There is a world of adventure outside waiting to be explored and that sometimes requires inter-generational support to find. Wisdom, patience and time to play in nature is what children need for full nature connection, and grandparents can often play that role.
Grandparents, why not start by creating a special place in the garden for your grandchildren to start exploring? A new nature nook could be anything from a small garden to some new bird feeders in the backyard that will invite some feathered creatures in for bird watching opportunities. Planting a garden or digging a hole for a new tree in the yard provides a chance for kids to become active and immersed in a project that is natural and in a familiar place.
Taking the grandkids to a local park or the beach for exploration and play is always fun and exciting. If you are looking for an organized event, I recommend attending a CRD Regional Parks event for an educational guided outing. Taking your grandkids outside might just be the key to unlocking a new passion.
Growing up, I had a wonderful opportunity to connect to a special nature spot with my Nana. I don’t think she ever considered herself be much of a nature person, but she undoubtedly was.

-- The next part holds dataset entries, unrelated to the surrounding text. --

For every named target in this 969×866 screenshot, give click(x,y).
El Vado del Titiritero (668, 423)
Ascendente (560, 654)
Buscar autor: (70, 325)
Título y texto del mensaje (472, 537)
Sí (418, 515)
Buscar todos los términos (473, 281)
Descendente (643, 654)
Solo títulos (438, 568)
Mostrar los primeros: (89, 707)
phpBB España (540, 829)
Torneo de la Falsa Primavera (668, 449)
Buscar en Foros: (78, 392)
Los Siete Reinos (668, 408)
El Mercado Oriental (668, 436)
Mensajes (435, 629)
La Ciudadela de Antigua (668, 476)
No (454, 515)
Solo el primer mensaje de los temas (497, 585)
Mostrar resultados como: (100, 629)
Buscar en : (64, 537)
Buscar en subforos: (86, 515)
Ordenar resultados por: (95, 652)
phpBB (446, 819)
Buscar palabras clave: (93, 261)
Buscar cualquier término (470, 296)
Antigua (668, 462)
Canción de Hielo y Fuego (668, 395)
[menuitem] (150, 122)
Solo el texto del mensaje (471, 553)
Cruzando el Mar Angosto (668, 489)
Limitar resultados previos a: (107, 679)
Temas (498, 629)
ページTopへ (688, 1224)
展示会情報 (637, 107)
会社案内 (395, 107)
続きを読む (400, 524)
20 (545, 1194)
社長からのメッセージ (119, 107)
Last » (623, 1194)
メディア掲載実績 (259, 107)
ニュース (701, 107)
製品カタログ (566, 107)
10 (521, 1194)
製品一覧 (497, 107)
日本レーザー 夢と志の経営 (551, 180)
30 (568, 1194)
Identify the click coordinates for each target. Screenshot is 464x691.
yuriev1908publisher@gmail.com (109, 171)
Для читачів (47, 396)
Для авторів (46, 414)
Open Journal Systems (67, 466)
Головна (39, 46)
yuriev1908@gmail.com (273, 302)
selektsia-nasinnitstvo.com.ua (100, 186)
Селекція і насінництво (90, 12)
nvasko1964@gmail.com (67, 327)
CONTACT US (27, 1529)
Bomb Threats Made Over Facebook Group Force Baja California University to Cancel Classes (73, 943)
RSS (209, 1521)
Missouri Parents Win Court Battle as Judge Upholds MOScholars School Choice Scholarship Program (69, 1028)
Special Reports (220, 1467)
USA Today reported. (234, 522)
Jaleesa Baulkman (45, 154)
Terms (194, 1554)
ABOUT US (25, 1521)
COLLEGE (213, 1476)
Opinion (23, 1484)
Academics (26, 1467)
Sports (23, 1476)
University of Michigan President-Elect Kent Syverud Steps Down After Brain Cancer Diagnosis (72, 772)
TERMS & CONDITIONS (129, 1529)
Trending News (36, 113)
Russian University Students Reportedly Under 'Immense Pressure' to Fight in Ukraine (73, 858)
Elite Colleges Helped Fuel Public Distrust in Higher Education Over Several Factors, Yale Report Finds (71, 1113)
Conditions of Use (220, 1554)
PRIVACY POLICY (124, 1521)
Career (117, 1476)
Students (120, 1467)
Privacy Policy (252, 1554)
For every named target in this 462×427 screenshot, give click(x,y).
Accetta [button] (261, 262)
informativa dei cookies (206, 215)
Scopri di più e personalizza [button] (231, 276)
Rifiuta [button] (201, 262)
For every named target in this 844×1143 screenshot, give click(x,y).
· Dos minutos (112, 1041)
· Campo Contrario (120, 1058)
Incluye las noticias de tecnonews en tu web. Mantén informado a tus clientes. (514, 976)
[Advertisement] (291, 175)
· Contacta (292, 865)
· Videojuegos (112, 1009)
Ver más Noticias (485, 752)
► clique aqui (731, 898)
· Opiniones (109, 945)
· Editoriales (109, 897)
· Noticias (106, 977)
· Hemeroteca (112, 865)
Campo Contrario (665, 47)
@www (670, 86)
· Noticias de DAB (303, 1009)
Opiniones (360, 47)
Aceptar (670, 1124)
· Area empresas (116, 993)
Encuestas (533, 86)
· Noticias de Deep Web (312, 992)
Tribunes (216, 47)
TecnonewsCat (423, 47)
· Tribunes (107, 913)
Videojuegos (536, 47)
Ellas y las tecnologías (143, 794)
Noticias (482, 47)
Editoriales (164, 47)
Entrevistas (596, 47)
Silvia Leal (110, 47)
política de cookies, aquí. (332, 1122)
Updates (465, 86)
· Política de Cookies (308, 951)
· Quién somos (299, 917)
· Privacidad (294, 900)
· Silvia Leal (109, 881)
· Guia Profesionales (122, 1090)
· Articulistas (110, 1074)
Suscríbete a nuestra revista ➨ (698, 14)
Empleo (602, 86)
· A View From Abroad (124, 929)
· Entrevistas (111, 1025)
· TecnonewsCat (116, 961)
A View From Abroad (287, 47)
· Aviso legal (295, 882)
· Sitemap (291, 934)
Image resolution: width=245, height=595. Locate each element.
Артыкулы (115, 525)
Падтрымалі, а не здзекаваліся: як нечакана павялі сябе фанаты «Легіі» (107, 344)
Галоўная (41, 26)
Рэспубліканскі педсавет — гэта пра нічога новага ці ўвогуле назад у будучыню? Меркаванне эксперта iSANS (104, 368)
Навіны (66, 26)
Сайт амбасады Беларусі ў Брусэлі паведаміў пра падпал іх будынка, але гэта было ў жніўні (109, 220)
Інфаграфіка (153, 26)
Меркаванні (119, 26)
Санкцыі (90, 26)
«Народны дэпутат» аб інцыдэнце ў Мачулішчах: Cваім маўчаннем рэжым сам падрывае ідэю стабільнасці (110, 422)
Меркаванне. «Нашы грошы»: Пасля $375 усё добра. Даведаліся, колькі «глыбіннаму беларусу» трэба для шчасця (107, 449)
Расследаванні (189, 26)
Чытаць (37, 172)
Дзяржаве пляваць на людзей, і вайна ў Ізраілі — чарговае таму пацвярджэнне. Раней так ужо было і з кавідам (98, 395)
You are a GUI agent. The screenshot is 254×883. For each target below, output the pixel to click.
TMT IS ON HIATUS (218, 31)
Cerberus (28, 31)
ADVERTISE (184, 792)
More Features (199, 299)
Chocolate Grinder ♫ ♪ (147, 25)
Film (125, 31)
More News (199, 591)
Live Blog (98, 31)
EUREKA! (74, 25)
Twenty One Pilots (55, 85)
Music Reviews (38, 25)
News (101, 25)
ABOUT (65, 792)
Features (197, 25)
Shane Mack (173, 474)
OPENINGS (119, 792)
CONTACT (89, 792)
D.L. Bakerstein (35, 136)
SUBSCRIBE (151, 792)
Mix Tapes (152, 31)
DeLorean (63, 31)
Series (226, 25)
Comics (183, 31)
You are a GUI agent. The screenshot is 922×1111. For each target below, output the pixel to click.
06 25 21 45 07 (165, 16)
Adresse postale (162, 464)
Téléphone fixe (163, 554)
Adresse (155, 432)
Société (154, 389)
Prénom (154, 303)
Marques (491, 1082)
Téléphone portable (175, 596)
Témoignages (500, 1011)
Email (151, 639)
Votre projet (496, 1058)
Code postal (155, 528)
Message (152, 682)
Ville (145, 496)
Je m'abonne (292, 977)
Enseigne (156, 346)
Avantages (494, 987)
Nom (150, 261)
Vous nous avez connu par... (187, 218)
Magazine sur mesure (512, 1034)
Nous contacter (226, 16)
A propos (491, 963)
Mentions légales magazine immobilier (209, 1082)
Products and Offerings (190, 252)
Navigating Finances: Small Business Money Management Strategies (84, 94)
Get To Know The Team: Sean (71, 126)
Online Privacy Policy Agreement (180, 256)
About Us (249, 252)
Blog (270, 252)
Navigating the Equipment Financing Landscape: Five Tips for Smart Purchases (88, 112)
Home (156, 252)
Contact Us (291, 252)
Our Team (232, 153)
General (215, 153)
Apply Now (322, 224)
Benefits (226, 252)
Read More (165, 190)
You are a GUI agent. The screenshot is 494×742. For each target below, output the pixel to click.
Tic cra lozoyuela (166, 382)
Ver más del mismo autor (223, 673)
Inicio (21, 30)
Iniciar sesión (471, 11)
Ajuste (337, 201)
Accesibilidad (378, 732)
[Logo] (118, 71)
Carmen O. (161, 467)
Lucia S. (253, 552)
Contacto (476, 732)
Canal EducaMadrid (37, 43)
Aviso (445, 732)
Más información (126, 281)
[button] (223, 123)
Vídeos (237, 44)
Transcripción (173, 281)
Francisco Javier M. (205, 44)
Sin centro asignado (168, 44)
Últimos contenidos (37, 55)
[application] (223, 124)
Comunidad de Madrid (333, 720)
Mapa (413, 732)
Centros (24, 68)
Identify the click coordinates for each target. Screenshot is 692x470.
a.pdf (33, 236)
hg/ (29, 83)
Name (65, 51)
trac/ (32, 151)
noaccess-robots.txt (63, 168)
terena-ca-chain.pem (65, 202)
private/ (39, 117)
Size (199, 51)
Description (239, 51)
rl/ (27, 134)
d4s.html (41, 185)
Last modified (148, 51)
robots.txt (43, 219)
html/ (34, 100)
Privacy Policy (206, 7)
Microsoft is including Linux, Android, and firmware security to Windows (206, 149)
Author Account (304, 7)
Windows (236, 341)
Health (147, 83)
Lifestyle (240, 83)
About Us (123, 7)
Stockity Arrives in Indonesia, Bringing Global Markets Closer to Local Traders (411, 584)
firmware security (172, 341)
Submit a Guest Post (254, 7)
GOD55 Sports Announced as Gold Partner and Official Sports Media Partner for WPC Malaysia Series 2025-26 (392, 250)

Although my Nana was not by any means a seasoned camper, she loved going for walks along the river where she lived. I always loved going for walks and swimming in wild places, and so did my dog. Our deep nature connection grew in that place we shared along the banks of the Credit River in Glen Williams, Ontario. Many hot summer days were spent splashing around in the river and climbing over rocks.
A few years ago when I returned home after a long journey away, we went to our nature spot along the river together one more time. My Nana sat on a bench by the bank and watched as my golden retriever and I ran into the cold rushing water. I always loved sitting on the rocks in the middle of the river and letting the rapids come up and swirl all around me, imagining they might just carry me away.
The role of elders in a community is to take on the role of storyteller and guide for the younger generation. Nature often sparks stories of our own time spent out in the wild that can be shared with the younger generation.
One of the best places to share your own nature stories is when you are out together embracing and creating a new nature adventure story. I encourage you to share with your children and grandchildren your own stories about spending time in nature when you were younger. This is a wonderful way to bond and develop a common interest while inspiring kids to create their own adventures.
It doesn’t have to be complicated or take place far away. Just be ready to go out and discover something new and exciting together with your grandkids.
So, what are you waiting for? This spring could be the perfect time for grandparents to invite their grandchildren out for an adventure into the wild.